Judit es una joven deportista que estudia Bachillerato y sueña con estudiar Psicología. Antes del accidente, tenía una vida llena de objetivos deportivos, estudios y proyectos. El 1 de junio de 2026, mientras se dirigía a la playa con unos amigos, el vehículo en el que viajaba sufrió un accidente al salir de una rotonda. Judit llevaba puesto el cinturón de seguridad, pero sufrió una lesión medular que le provocó la pérdida de movilidad de cintura para abajo.

La adaptación no está siendo fácil. "Las noches son terribles. Tengo gritos y pesadillas. Mi subconsciente todavía no lo ha aceptado". Aun así, las terapias y el apoyo del personal del hospital le están ayudando a recuperar poco a poco su independencia. En el centro también participa en diferentes actividades que hacen que el hospital se convierta, por momentos, en un hogar.

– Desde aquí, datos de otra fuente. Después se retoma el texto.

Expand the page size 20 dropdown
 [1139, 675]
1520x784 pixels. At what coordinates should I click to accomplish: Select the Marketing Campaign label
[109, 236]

"Nos puede pasar a cualquiera de un día para otro". Dentro de todo lo ocurrido, también encuentra un lado positivo: está creciendo como persona y descubriendo una perspectiva de la vida que nunca antes había imaginado. Su próximo objetivo es retomar sus estudios y volver, poco a poco, a entrenar su deporte favorito, las artes marciales.